-------- LISTED RECORDS --------
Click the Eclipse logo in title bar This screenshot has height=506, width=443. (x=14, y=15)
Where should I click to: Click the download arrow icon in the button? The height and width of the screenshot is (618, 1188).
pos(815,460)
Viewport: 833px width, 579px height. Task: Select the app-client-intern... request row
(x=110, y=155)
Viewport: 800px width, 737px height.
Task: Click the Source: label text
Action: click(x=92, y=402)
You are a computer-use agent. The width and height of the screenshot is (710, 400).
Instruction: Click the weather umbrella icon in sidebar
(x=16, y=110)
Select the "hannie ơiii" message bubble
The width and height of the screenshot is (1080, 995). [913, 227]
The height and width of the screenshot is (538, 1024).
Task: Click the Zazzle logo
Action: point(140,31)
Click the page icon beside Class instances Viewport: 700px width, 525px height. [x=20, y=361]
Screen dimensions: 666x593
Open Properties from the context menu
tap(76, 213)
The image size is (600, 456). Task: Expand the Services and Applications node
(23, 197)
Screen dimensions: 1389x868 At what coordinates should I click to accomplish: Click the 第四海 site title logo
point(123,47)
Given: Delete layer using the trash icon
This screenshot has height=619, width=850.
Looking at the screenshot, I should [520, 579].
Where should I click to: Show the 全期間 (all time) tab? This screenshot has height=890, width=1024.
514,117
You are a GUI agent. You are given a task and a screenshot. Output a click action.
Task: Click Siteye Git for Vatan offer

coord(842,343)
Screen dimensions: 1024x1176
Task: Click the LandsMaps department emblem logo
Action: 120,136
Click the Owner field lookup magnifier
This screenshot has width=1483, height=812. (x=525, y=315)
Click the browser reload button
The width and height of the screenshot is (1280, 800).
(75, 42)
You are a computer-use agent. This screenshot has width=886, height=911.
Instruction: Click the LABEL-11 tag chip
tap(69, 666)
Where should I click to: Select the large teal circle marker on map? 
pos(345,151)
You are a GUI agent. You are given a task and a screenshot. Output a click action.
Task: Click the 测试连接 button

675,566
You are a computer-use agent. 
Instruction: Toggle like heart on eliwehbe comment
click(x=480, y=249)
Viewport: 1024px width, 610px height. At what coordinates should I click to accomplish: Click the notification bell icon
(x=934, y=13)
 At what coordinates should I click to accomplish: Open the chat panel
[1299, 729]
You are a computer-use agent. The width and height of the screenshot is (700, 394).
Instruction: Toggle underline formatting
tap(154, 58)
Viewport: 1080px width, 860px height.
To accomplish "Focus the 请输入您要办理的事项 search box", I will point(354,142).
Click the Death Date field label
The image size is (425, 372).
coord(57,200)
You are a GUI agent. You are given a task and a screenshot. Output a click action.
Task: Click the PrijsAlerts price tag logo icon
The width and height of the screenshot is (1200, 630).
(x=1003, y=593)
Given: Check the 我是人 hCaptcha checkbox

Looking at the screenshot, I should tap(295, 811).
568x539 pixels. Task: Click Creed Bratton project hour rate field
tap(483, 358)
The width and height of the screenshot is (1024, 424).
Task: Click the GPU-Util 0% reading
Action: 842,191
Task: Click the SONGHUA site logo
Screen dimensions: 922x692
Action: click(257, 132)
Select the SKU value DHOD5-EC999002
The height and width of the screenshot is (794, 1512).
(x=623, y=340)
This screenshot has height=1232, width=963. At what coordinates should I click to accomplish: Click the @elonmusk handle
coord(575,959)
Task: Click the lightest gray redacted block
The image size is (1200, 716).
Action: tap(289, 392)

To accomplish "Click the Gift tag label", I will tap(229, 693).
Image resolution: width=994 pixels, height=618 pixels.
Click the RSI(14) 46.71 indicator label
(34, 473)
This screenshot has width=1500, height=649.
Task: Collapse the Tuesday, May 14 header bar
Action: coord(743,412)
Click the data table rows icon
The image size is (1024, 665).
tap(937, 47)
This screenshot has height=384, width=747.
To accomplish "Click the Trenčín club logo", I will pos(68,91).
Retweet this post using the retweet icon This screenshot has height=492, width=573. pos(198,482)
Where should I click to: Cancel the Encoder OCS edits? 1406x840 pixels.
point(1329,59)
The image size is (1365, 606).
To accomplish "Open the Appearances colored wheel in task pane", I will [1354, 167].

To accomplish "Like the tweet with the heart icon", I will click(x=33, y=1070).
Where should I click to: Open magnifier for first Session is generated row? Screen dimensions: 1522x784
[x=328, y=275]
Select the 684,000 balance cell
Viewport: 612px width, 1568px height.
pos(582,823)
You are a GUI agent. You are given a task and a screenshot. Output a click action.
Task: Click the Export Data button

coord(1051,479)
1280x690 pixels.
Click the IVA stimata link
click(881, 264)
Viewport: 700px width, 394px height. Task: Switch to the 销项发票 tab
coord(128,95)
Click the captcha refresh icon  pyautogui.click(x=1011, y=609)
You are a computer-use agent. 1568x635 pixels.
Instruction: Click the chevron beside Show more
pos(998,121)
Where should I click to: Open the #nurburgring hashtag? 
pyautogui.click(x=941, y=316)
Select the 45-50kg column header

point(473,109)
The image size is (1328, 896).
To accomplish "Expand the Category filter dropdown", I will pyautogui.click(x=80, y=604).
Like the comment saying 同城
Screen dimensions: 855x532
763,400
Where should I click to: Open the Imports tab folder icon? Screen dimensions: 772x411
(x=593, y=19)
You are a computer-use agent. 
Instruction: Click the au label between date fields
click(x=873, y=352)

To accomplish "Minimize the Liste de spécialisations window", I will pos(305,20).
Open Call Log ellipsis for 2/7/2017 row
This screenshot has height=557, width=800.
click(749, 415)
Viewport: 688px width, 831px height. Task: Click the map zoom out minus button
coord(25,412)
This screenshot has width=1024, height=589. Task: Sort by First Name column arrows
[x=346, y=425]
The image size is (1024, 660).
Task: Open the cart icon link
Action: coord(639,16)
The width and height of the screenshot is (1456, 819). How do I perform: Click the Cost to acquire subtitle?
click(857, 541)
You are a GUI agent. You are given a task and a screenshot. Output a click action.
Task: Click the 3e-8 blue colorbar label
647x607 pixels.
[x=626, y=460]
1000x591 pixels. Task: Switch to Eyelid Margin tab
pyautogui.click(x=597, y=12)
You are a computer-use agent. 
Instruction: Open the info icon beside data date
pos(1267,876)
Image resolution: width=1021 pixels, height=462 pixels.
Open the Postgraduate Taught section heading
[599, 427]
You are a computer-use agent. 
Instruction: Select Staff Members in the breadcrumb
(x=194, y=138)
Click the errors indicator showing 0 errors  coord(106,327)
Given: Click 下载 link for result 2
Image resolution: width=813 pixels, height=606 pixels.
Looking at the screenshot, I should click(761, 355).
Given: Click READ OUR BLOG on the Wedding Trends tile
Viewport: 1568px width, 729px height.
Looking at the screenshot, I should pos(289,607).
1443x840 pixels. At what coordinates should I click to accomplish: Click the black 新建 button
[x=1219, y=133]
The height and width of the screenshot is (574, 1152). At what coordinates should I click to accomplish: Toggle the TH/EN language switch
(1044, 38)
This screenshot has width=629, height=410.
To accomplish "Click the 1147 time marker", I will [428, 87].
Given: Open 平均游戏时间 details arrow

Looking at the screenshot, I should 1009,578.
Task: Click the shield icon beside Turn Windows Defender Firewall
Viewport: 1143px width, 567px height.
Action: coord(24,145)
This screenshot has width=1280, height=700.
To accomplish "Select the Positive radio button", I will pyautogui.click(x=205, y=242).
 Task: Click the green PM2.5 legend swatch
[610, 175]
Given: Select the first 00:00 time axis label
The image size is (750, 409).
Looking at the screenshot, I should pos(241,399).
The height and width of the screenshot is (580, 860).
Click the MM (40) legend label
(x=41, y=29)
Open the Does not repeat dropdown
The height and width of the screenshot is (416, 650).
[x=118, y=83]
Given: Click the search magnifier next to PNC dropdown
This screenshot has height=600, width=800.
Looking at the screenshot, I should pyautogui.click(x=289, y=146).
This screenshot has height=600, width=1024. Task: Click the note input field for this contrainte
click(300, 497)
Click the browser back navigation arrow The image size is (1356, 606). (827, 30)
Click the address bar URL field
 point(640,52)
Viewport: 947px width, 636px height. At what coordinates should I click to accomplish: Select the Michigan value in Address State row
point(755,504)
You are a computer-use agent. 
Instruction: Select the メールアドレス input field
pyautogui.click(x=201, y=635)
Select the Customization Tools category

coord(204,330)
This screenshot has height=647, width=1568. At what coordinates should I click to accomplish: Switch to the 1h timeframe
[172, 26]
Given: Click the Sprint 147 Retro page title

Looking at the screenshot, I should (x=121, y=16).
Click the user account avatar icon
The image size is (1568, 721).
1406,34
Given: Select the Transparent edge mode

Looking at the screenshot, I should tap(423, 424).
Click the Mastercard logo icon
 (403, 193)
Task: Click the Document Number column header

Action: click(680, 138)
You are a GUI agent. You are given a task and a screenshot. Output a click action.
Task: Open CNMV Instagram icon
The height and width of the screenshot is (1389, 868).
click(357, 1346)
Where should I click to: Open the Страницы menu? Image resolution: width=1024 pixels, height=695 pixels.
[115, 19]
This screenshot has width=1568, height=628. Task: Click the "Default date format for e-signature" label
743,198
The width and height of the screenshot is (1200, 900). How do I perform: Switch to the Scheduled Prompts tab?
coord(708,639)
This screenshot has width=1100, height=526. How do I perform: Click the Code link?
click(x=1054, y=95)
--------
**PROBLEM STATEMENT:**
Lines in the data that include the word "search" should all be copied.

**TASK OUTPUT:**
To accomplish "Focus the 请输入您要办理的事项 search box", I will point(354,142).
Given: Click the search magnifier next to PNC dropdown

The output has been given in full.